Records from a pointing dataset
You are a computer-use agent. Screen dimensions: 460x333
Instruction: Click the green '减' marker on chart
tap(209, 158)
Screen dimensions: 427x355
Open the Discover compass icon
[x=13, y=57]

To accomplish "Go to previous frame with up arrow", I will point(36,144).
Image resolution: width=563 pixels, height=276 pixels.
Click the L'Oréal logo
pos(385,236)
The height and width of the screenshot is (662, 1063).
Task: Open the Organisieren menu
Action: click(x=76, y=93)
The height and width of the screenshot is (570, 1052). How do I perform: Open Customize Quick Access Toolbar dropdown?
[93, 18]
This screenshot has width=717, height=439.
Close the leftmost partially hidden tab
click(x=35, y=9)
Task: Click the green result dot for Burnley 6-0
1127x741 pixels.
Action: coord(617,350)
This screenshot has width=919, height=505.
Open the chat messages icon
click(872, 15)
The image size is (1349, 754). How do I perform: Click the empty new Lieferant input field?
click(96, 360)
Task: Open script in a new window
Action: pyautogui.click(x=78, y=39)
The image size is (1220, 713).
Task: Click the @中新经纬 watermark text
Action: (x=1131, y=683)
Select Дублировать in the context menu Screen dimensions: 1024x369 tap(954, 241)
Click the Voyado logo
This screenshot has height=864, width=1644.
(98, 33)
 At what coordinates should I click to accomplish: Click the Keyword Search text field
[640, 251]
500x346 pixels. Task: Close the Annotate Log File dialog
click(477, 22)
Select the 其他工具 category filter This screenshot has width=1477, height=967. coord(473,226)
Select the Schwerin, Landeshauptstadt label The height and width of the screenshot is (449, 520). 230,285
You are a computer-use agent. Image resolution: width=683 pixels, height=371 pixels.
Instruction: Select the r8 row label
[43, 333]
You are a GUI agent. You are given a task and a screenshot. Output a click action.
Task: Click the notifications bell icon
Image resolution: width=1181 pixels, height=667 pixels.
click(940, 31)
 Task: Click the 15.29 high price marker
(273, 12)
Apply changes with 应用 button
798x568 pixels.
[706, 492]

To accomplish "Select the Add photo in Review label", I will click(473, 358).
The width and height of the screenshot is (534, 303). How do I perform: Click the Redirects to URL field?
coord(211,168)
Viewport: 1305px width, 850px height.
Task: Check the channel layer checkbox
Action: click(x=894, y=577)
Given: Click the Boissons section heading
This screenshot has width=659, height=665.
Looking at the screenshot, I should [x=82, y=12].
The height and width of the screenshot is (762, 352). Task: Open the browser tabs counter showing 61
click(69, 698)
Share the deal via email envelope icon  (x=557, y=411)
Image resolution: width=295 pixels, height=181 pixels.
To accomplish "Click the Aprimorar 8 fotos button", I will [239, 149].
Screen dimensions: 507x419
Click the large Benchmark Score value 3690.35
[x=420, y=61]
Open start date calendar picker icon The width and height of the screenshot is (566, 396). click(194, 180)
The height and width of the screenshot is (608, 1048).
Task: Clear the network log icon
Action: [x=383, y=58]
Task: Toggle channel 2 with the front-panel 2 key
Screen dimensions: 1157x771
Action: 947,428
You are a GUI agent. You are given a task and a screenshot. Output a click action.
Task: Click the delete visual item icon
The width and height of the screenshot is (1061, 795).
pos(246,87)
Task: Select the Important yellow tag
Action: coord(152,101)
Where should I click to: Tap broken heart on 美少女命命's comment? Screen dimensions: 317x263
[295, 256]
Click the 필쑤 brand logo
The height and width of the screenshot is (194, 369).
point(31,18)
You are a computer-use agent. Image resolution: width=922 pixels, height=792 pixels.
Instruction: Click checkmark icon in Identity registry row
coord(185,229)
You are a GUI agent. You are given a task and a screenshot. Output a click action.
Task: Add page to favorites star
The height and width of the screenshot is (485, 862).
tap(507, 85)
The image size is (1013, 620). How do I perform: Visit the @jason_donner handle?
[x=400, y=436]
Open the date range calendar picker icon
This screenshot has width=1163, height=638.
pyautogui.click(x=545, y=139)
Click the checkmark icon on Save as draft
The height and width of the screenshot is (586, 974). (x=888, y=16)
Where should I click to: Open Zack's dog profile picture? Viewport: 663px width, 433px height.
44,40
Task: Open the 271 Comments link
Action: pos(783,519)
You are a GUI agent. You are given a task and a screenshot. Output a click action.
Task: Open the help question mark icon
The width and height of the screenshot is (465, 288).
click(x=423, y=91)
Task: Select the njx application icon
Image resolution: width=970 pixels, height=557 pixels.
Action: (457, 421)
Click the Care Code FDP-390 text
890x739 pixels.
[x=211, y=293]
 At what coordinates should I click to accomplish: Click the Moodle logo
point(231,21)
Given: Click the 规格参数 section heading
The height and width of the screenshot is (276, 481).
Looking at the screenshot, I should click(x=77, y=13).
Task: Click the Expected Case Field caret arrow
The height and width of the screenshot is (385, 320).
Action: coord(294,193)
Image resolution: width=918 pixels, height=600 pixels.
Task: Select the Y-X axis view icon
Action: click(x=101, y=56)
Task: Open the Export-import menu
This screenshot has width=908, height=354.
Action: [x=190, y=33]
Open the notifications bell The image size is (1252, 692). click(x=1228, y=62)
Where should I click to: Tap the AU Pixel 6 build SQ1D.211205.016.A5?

◆ **Written exercise**
Render the stretch from the start of the records through the line containing "I will point(36,144)." as a numbered list, omitting any blank lines.

◆ **Written solution**
1. You are a computer-use agent. Screen dimensions: 460x333
2. Instruction: Click the green '减' marker on chart
3. tap(209, 158)
4. Screen dimensions: 427x355
5. Open the Discover compass icon
6. [x=13, y=57]
7. To accomplish "Go to previous frame with up arrow", I will point(36,144).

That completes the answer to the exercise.